2016-07-03 – I don’t pay much attention to tech controversies. I don’t really care if Facebook changes algorithms. I know I should but I don’t. Al Gore could have been President of the United States if he’d had some rhythm. But he didn’t and you can’t go back. (So much the pity.)
A recent news item did catch my attention, however: It seems that Apple has patented technology that can remotely turn off your iPhone video camera—without your knowledge or permission. This supposedly is great news for entertainers who are peeved at commoners for taking videos at their concerts.
They are peeved about grainy, inaudible videos that we take for our personal use. And Apple wants to shut that down. Meanwhile, Apple, through iTunes and Apple Music, has been making billions off these same artists. Would these artists rather shut down Apple, as a threat to their livelihood, or you and me and our miserable home-made videos? Ask Taylor Swift. Or Jay-Z.
The media moguls (almost) always have the upper hand with “their” talent.
But that’s not what peeved me about this new patent.

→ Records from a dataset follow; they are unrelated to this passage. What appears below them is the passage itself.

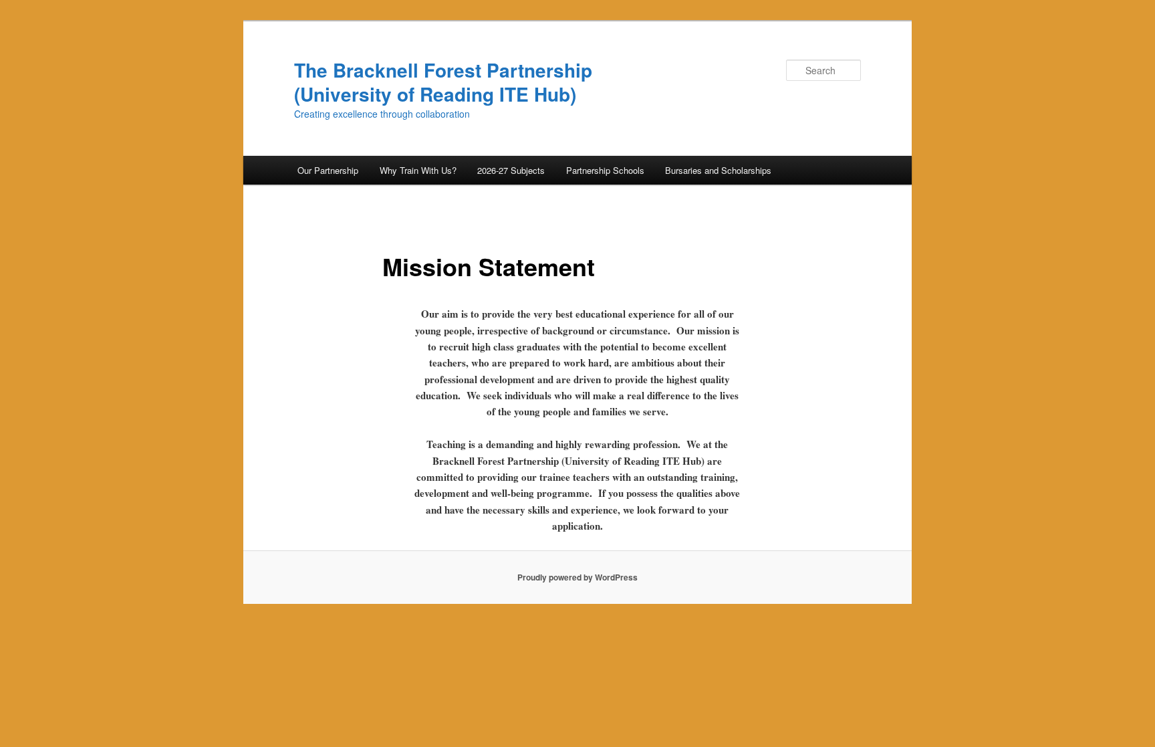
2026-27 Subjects (511, 170)
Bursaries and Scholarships (718, 170)
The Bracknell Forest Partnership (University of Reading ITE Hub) (443, 82)
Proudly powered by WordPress (577, 577)
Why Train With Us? (418, 170)
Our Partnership (327, 170)
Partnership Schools (605, 170)
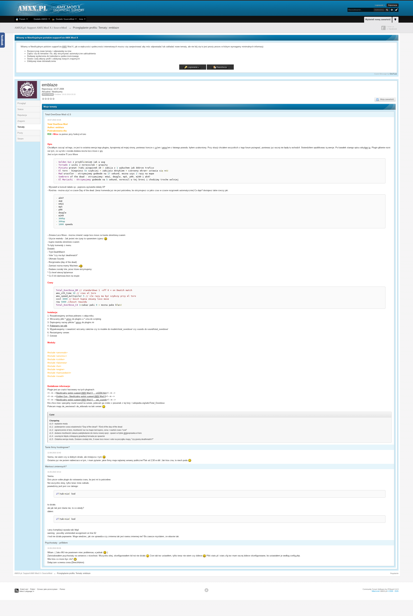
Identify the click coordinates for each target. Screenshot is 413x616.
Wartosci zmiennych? (56, 466)
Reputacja (22, 115)
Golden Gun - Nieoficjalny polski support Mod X (81, 396)
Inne (81, 19)
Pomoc (62, 589)
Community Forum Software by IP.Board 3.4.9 (380, 589)
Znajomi (21, 121)
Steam (20, 138)
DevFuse (393, 74)
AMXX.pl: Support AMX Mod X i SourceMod (33, 573)
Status (20, 109)
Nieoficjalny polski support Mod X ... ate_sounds (81, 400)
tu (369, 147)
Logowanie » (380, 5)
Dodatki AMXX (39, 19)
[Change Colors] (396, 9)
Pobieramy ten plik (58, 326)
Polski (32, 589)
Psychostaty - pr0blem (56, 542)
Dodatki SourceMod (64, 19)
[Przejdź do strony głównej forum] (50, 8)
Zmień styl (24, 589)
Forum (21, 19)
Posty (20, 133)
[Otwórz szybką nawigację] (395, 19)
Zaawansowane (392, 10)
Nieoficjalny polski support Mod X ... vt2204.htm (81, 393)
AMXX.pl (383, 591)
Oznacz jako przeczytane (47, 589)
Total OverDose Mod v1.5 (58, 114)
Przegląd (21, 103)
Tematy (21, 127)
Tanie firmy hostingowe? (57, 447)
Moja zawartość (386, 99)
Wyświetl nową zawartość (378, 19)
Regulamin (394, 573)
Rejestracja (392, 5)
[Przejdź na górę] (206, 590)
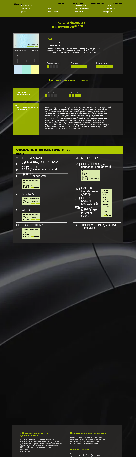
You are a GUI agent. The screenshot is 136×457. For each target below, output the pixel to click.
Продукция (77, 4)
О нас (61, 4)
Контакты (117, 4)
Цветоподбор (97, 4)
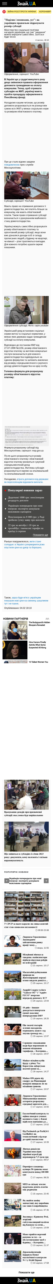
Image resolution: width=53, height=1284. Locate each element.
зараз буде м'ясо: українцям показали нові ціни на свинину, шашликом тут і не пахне (26, 600)
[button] (6, 880)
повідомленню (12, 165)
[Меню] (4, 3)
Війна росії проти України (22, 11)
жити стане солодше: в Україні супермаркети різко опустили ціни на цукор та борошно (24, 544)
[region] (26, 136)
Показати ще (40, 535)
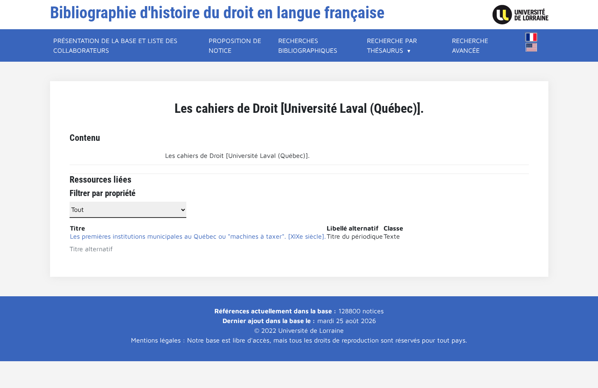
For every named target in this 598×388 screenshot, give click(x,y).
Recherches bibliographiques (307, 45)
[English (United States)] (531, 47)
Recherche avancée (470, 45)
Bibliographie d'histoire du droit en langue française (217, 12)
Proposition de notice (235, 45)
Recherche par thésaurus (392, 45)
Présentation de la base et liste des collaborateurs (115, 45)
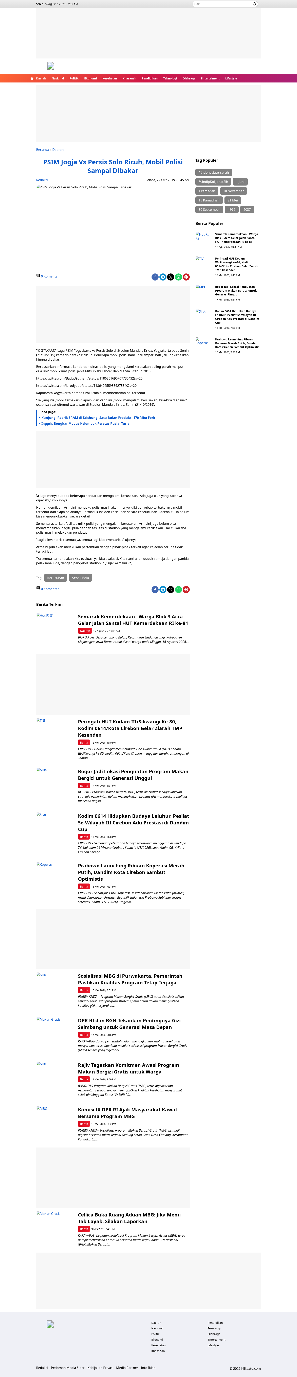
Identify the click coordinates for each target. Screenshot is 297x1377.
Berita (84, 742)
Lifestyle (231, 78)
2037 (247, 209)
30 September (209, 209)
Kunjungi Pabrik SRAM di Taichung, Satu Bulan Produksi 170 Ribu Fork (98, 417)
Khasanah (129, 78)
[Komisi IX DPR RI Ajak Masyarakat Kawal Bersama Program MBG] (56, 1125)
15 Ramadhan (209, 200)
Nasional (58, 78)
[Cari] (254, 4)
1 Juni (240, 181)
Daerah (41, 78)
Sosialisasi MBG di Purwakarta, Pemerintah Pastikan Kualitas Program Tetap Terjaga (130, 979)
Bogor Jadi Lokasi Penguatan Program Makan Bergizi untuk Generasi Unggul (236, 290)
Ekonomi (90, 78)
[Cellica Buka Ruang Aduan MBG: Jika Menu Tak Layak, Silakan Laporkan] (56, 1230)
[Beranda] (32, 78)
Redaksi (42, 180)
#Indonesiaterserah (214, 172)
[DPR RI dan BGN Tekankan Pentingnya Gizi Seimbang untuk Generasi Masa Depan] (56, 1036)
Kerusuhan (55, 578)
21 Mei (233, 200)
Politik (74, 78)
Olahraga (189, 78)
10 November (233, 191)
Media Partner (127, 1368)
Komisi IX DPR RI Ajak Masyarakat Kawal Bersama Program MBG (127, 1112)
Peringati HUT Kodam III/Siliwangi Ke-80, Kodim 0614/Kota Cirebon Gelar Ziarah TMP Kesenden (236, 264)
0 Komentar (49, 276)
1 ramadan (207, 191)
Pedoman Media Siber (68, 1368)
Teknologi (170, 78)
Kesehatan (109, 78)
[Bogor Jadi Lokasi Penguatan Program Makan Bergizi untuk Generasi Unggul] (204, 293)
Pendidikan (150, 78)
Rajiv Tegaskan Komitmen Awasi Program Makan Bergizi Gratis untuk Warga (128, 1068)
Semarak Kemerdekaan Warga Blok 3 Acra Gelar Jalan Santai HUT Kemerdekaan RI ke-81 (236, 238)
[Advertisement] (148, 36)
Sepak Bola (80, 578)
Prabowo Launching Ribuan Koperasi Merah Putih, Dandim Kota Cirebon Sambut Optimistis (237, 343)
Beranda (42, 149)
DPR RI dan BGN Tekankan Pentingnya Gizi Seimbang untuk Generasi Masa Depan (129, 1023)
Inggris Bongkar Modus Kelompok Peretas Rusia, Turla (85, 423)
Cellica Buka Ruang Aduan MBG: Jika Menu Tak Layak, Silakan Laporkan (129, 1218)
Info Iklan (148, 1368)
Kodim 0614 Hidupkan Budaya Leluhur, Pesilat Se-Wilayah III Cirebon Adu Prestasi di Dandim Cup (237, 316)
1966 (231, 209)
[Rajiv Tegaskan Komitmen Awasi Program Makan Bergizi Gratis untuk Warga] (56, 1081)
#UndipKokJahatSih (213, 181)
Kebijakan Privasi (100, 1368)
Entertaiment (210, 78)
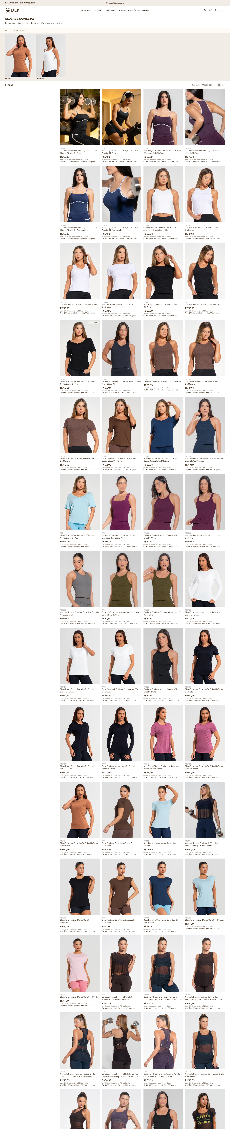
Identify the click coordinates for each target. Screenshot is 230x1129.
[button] (208, 85)
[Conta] (216, 10)
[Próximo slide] (216, 57)
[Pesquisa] (205, 10)
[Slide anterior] (64, 117)
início (7, 30)
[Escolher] (95, 141)
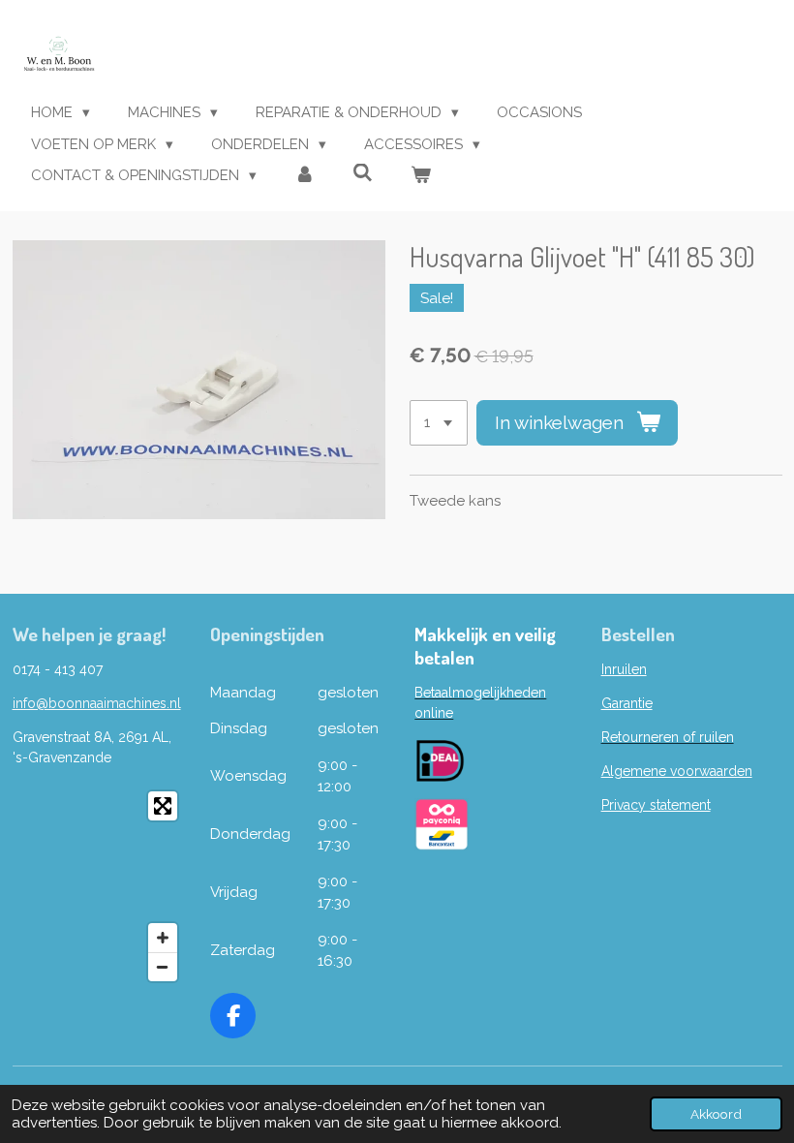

What peeved me is that the technology isn’t going to be limited to the concert hall. If this technology is implemented as a product, what is to stop governments and corporations to use it to cover up wrong doing?
It is common knowledge that police hate when citizens record their activities. And businesses have tried for decades to keep people from reporting on their wrong-doing. Imagine how this technology can be used in their hands. Donald Trump would love to get his hands on it.
This is not the first nasty Apple story to get my attention. A couple of months ago, I read a story about an Apple Music feature that creeps around through your music files and sometimes deletes what you have. NPR reported that the deletions are not intentional, but they don’t give them back. If someone was wandering through your house and “accidentally” picked up some CDs you own and didn’t give them back, you’d call the police. If Apple does it . . . well, you accepted their terms of service. Right?
A few months before that, Apple was deciding whether the FBI could get into the iPhone of the San Bernardino shooters.
And a few months before that . . .
And right now, my Windows computer is giving me a warning every five minutes that my iCloud storage is almost full and I can’t turn of the notification (I have tried). So Apple will continue to notify me every five minutes unless I buy more storage from them.